Retyping each entry exactly is the whole task.

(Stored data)
▬▬▬▬▬▬
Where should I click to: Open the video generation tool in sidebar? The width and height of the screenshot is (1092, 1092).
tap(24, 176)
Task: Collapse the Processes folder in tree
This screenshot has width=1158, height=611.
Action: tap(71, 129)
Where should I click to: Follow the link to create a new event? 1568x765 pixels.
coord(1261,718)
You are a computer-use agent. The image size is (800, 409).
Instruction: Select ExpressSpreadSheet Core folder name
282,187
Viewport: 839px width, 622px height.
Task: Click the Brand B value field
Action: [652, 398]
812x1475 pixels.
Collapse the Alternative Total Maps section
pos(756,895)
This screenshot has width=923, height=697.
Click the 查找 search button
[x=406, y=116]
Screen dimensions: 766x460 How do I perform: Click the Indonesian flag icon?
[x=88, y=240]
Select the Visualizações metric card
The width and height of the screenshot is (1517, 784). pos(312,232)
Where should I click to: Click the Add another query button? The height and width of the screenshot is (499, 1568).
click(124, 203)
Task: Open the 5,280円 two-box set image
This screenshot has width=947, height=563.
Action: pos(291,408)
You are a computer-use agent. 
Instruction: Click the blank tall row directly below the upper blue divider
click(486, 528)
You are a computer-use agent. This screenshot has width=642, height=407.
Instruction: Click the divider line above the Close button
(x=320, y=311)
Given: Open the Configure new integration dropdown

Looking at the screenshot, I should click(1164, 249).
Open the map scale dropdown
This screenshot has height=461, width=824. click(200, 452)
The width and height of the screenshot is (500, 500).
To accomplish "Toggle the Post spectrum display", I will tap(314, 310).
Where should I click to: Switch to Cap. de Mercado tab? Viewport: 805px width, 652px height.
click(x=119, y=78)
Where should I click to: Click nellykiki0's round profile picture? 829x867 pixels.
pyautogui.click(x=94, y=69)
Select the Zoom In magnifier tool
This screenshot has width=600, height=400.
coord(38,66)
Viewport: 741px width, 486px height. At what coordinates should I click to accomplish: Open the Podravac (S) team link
▬▬▬▬▬▬
_SOLUTION:_
Where should I click to: Open the video generation tool in sidebar? The width and height of the screenshot is (1092, 1092).
tap(24, 176)
Task: Collapse the Processes folder in tree
This screenshot has width=1158, height=611.
Action: tap(71, 129)
Where should I click to: Follow the link to create a new event? 1568x765 pixels.
coord(1261,718)
You are a computer-use agent. The image size is (800, 409).
Instruction: Select ExpressSpreadSheet Core folder name
282,187
Viewport: 839px width, 622px height.
Task: Click the Brand B value field
Action: [652, 398]
812x1475 pixels.
Collapse the Alternative Total Maps section
pos(756,895)
This screenshot has width=923, height=697.
Click the 查找 search button
[x=406, y=116]
Screen dimensions: 766x460 How do I perform: Click the Indonesian flag icon?
[x=88, y=240]
Select the Visualizações metric card
The width and height of the screenshot is (1517, 784). pos(312,232)
Where should I click to: Click the Add another query button? The height and width of the screenshot is (499, 1568).
click(124, 203)
Task: Open the 5,280円 two-box set image
This screenshot has width=947, height=563.
Action: pos(291,408)
You are a computer-use agent. 
Instruction: Click the blank tall row directly below the upper blue divider
click(486, 528)
You are a computer-use agent. This screenshot has width=642, height=407.
Instruction: Click the divider line above the Close button
(x=320, y=311)
Given: Open the Configure new integration dropdown

Looking at the screenshot, I should click(1164, 249).
Open the map scale dropdown
This screenshot has height=461, width=824. click(200, 452)
The width and height of the screenshot is (500, 500).
To accomplish "Toggle the Post spectrum display", I will tap(314, 310).
Where should I click to: Switch to Cap. de Mercado tab? Viewport: 805px width, 652px height.
click(x=119, y=78)
Where should I click to: Click nellykiki0's round profile picture? 829x867 pixels.
pyautogui.click(x=94, y=69)
Select the Zoom In magnifier tool
This screenshot has width=600, height=400.
coord(38,66)
Viewport: 741px width, 486px height. At what coordinates should I click to accomplish: Open the Podravac (S) team link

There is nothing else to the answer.